Detrás quedaron los desaparecidos (muertos) y los muertos tangibles. También están los privados de libertad por esos tiranos. Hombres y mujeres que nunca más serán los mismos luego de indignas experiencias. Algunos sufrieron torturas físicas. Quedaron dañados de modo irreversible. Otros, con sus cuerpos indemnes, sobrellevan fracturas internas que aparecen en sueños. Ardorosas heridas, como si les hubieran sido inferidas ayer.

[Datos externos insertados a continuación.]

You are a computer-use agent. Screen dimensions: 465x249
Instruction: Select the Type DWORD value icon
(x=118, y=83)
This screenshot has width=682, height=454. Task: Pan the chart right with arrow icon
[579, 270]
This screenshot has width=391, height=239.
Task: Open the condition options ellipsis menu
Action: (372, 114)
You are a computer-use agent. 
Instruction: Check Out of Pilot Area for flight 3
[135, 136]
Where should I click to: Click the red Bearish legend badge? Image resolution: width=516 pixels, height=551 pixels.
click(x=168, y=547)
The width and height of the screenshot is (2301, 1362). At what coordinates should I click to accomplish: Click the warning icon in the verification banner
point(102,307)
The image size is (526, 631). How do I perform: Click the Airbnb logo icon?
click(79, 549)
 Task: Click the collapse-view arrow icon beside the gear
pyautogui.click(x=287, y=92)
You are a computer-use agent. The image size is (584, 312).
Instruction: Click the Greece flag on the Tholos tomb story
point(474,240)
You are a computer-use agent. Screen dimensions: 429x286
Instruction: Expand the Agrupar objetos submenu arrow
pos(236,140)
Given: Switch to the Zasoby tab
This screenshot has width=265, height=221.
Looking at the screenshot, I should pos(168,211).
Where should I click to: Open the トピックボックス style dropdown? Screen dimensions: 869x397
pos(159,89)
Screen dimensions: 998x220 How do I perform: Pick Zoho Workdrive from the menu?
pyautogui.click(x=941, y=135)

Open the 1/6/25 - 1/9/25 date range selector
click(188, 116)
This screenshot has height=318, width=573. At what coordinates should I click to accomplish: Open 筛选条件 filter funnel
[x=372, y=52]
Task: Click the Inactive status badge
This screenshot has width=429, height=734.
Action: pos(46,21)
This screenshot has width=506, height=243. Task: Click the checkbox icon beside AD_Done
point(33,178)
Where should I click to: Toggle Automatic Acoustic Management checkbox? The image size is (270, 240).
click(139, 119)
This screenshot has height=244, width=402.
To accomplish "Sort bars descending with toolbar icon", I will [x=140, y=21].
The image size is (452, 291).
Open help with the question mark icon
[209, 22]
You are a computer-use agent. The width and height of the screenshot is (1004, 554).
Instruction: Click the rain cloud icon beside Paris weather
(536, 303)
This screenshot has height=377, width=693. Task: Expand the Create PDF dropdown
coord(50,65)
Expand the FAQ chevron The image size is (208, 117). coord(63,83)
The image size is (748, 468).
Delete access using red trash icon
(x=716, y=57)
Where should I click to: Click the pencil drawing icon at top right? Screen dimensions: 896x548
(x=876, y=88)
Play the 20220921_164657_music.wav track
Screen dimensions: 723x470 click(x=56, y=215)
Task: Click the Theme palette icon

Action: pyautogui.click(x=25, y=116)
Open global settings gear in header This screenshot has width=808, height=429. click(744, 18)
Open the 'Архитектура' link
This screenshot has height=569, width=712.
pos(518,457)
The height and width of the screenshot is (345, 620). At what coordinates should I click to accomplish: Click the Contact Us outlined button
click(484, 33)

Dicen por ahí “¿De que se quejan si están vivos?” Esos que hablan sostienen además: “Ahora salen a reclamar después de tantos años”. Se olvidan de que nadie podía levantar la testa. Hasta en gobiernos constitucionales los terroristas de estado mantuvieron el poder, en las sombras pero poder al fin. Muchos a cara descubierta, como el ex juez Romano, responsable de muertes, cárceles, desapariciones. Estuvo vigente hasta casi ayer, en su despacho, con acólitos, como el despedido juez Leiva y una troupe de empleados de la justicia federal mendocina, ya canosos. Cajoneaban habeas corpus, sabían de torturas y violaciones. Se callaron. Siguen, en silencio y escuchan declaraciones que ellos no toman.
Quedan muchos otros en las calles, instituciones, bares. Los mismos, que al enterarse de que alguien marchaba a las infectas jaulas, habilitadas por los militares o que eran borrados de la faz de la tierra, comentaban: “algo habrán hecho”. Indiferentes, juzgadores, nunca les pasó nada. Añoran la violenta seguridad que los uniformados imponían.